Le Guide suprême Ali Khamenei a admis le 13 août 2018, jour du début de la politique de « pression maximale » : « La cause principale de ces problèmes ne réside pas uniquement dans les sanctions, mais aussi dans des décisions erronées et des défaillances… La racine du problème n’est pas extérieure, elle est interne. » Il a réitéré ce constat en 2022. Les ministres de l’Économie, la Cour des comptes et le Centre de recherche du Majlis ont formulé des analyses similaires concernant la mauvaise gestion sous les administrations successives.
Conclusion
Les sanctions ont limité les recettes du régime ainsi que son accès aux technologies. Ce sont les priorités du régime qui ont déterminé qui en paierait le prix.
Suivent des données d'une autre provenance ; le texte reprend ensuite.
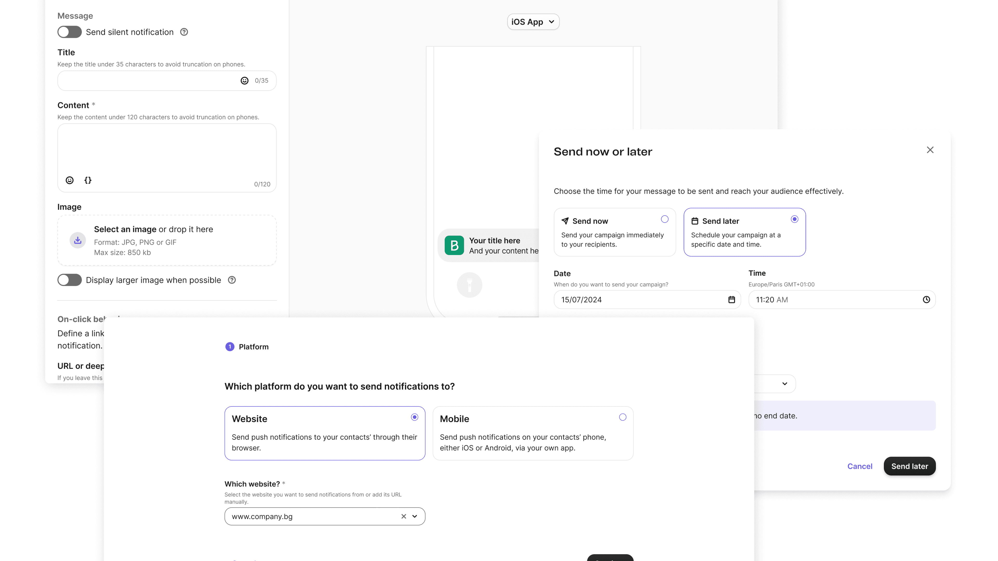Image resolution: width=998 pixels, height=561 pixels.
Task: Click the image upload download icon
Action: 78,240
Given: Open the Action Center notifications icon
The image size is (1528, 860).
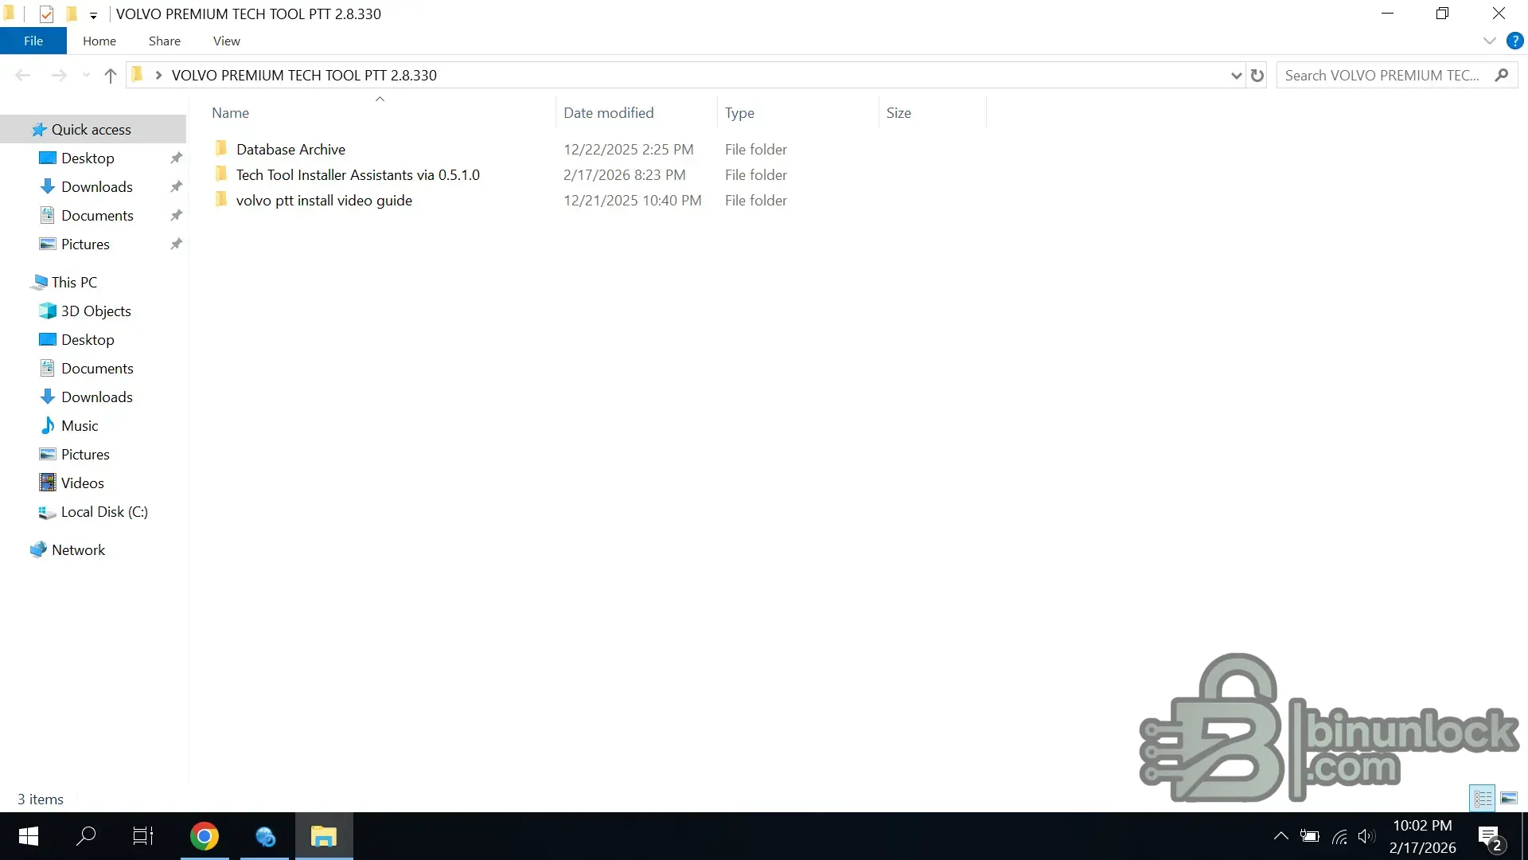Looking at the screenshot, I should pyautogui.click(x=1489, y=836).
Les denrées alimentaires et les médicaments n’ont jamais été interdits ; c’est le système de taux de change préférentiel de l’État qui en a détourné l’usage. Le secteur de l’énergie n’a jamais été visé par des sanctions ; l’État maintient des subventions supérieures à son budget et procède au torchage de gaz à une échelle mondiale. L’eau n’a jamais fait l’objet de sanctions ; c’est l’État qui a construit les barrages ayant asséché les rivières. Les talents et les capitaux fuient des institutions qui n’inspirent pas confiance. Le maintien de l’Iran sur la liste noire du GAFI résulte d’un vote que Téhéran refuse d’effectuer.
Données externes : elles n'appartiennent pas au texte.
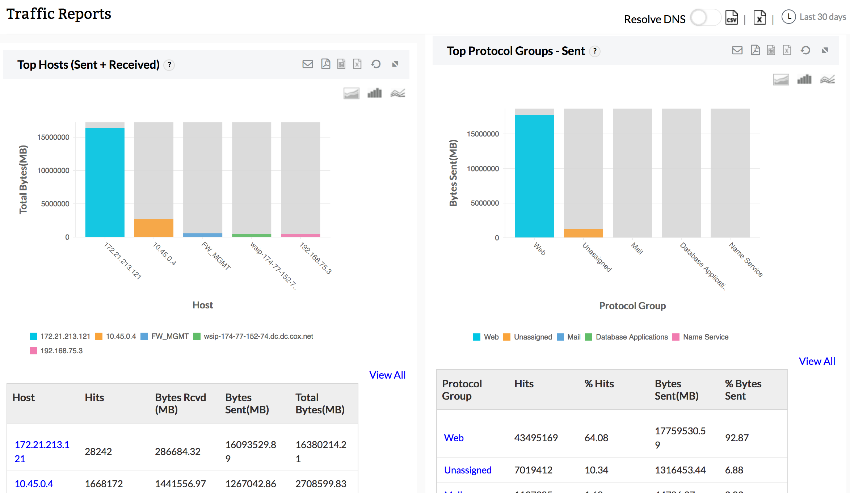The width and height of the screenshot is (850, 493).
Task: Open the Last 30 days time selector
Action: 814,17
Les mouvements de contestation populaire — d’Ispahan, Ahvaz et Saravan en 2017-2018 jusqu’aux événements de janvier 2026 — montrent que les Iraniens en ont conscience. Leurs slogans visent le régime, et non les sanctions. Les défenseurs occidentaux qui continuent de présenter les sanctions comme la cause déterminante des souffrances de la population contredisent à la fois la réalité du terrain et les aveux explicites du régime lui-même.